Exercise instructions:
Pick the lines holding the string "agent" out of the records and copy them.

Data provided:

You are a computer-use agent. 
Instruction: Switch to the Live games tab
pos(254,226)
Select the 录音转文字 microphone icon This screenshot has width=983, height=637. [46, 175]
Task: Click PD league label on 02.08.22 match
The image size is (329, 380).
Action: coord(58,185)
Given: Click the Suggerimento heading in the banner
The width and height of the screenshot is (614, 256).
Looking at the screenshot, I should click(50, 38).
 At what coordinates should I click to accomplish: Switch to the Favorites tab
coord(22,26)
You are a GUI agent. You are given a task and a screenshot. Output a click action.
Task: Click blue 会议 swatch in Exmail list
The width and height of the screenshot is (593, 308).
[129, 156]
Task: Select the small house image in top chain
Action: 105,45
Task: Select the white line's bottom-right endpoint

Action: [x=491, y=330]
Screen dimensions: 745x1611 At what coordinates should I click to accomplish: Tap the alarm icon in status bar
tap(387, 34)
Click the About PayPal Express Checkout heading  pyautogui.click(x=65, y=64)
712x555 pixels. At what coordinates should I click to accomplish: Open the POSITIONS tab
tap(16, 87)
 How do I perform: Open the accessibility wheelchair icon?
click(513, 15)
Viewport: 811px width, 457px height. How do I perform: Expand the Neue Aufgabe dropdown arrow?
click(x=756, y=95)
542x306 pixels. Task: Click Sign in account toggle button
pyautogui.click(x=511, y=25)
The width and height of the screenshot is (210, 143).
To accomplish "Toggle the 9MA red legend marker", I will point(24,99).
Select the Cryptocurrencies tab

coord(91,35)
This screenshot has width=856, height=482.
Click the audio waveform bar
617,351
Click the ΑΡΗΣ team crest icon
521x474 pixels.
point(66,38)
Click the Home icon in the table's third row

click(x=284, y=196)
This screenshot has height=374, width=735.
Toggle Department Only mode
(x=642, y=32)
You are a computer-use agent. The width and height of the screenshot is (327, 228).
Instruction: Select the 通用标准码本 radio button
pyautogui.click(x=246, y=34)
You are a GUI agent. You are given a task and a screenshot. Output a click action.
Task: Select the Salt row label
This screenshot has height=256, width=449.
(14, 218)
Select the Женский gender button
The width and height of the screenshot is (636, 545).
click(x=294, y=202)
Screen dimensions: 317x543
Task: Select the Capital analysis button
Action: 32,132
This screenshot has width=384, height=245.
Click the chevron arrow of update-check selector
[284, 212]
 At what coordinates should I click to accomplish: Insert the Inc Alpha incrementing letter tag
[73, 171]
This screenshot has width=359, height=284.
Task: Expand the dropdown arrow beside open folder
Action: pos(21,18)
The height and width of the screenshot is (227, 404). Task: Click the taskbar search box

Output of the exercise:
You are a computer-use agent. 
You are a GUI agent. You are given a task and a screenshot. Output a click action.
You are a computer-use agent. The width and height of the screenshot is (327, 228).
You are a GUI agent. You are given a task and a screenshot. Output a click action.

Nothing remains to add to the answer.